Name: Kinky Kiwi reviewed Single on Aug 23, 2005 04:21 pm
Yeah, ok what I meant was, wouldn't his attraction of Ginny (fake or not) have happened that much faster with her being so freakin' good looking? Hope I got that across, because when I read what I said, it wasn't that clear.
Name: Kinky Kiwi reviewed Single on Aug 23, 2005 04:08 pm
As an anti-Harry/Ginny shipper, this makes me feel SO much better. Thank you, thank you, thank you. :) Also, re-reading the book, I realise-hey there's some canon evidence for Ginny/Blaise. Hmm...Oh, also going along that strain, Pansy commented that Blasise thought that Ginny was attractive and that 'he's hard to please'-hard evidence that Ginny is one hot piece of Weasley, so shouldn't Harry have noticed way back in the Burrow without the potion?
Name: Jennay reviewed Single on Aug 23, 2005 11:56 am
Loved it. It's writings like this that give me hope for Draco/Ginny! So - thank you, so much. ;D Cheers, Jenny :)

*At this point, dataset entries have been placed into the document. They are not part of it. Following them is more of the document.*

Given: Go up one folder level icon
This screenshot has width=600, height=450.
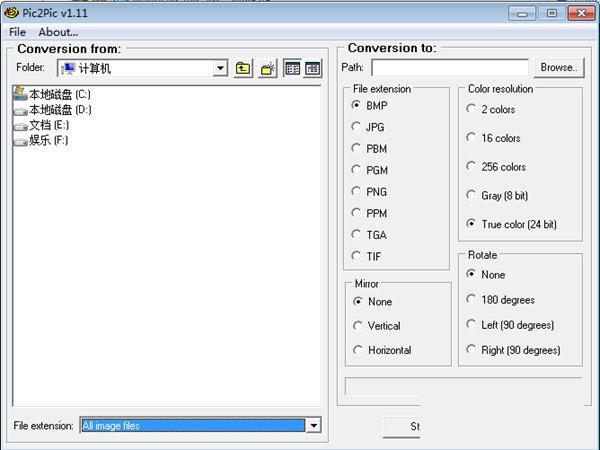Looking at the screenshot, I should (x=243, y=68).
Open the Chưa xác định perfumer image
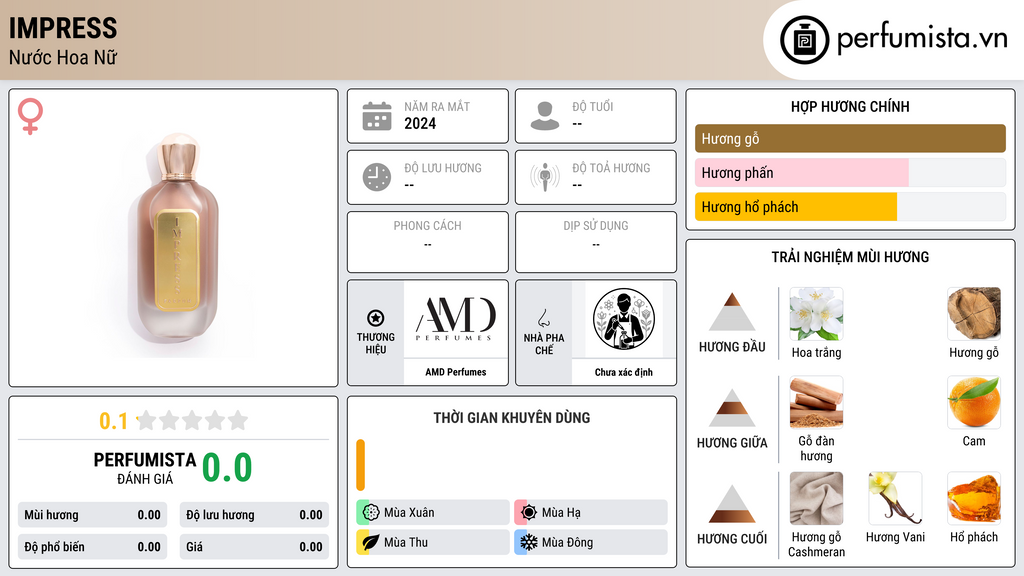 (x=624, y=319)
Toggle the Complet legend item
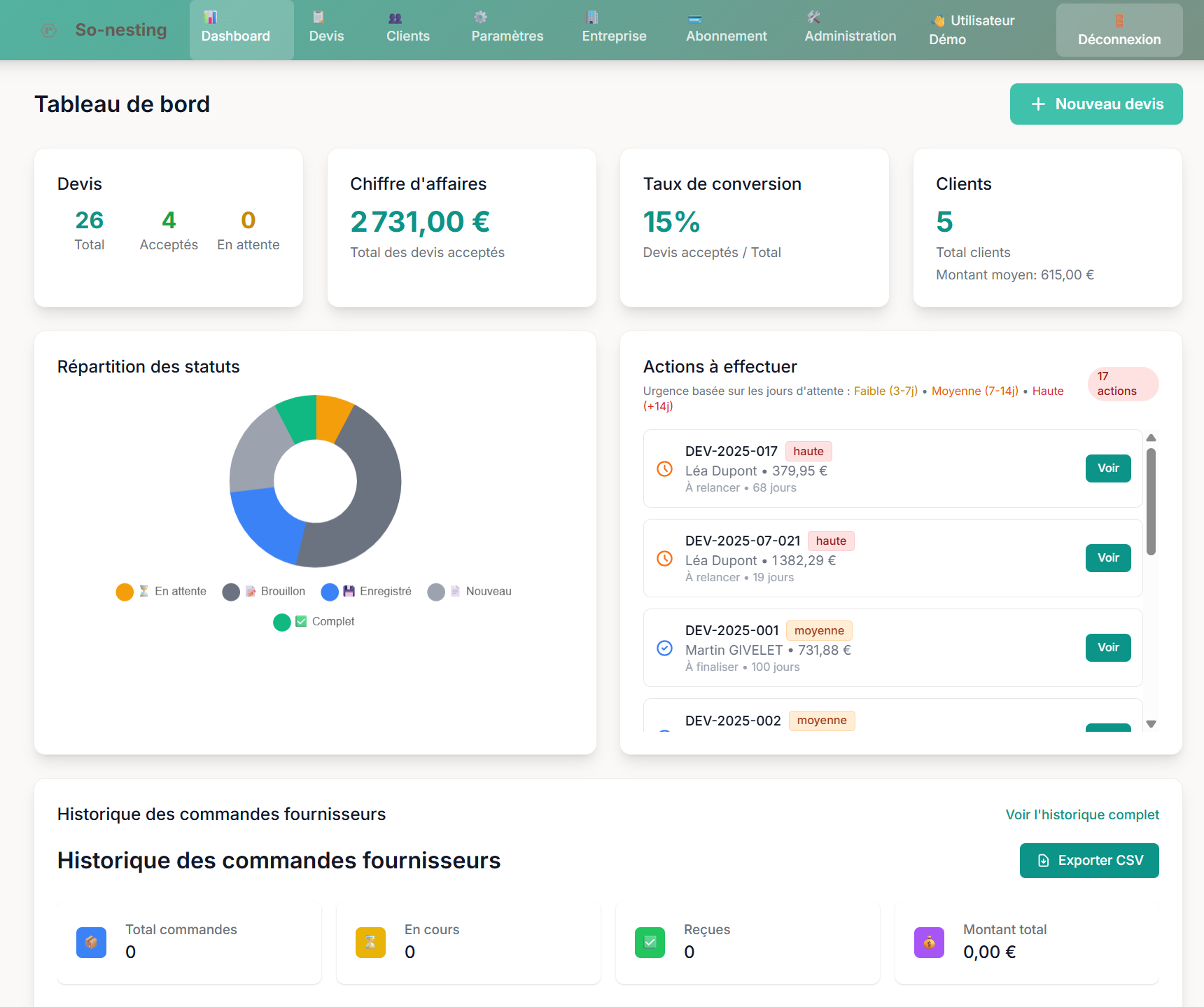Image resolution: width=1204 pixels, height=1007 pixels. pos(314,622)
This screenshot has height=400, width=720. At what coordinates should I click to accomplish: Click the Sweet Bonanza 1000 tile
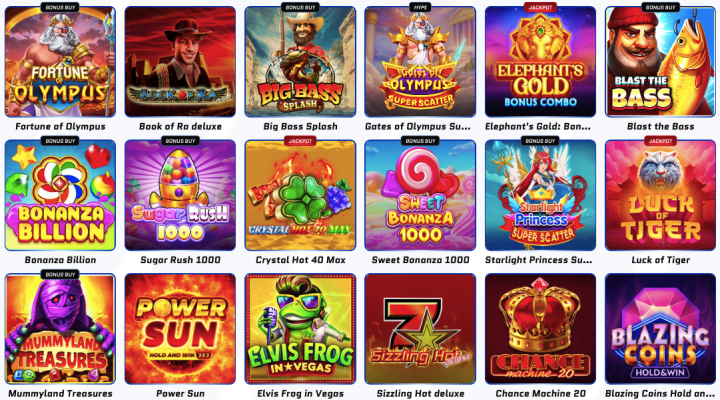pos(420,195)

Name: Carissa reviewed Single on Aug 22, 2005 04:45 pm
Thank you for writing this. I couldn't believe that Hermione would do what she did. It just seems too OOC and manufactured, even for JKR. I know that she loves plot twists, but this seemed too much OOC for Hermione. But now that I've read your essay, I completely believe that she did this for a higher purpose. Hermione is a very smart witch and of course this would occur to her. But I don't think she knew she was making a huge mistake. Maybe when all of this comes out and Harry knows and they are all distant from one another, it'll make them closer. Because, eventually Harry will realize that Hermione has always had the best intentions for him. And I think, that that kind of love is what will defeat Voldemort. The kind of love only a friend or someone like family could give. I could go on and on. I think I might write an essay. I've got a lot to say all of the sudden. Thanks for the enlightenment.
Name: penyn reviewed Single on Aug 22, 2005 10:11 am
After reading this essay (both parts), I felt a lot better about the Harry/Ginny romance. I'll be honest-it didn't occur to me that Harry was being dosed with a love potion (it occurred to my mother though...). However, the love potion theory makes a lot more sense than just Harry suddenly liking Ginny.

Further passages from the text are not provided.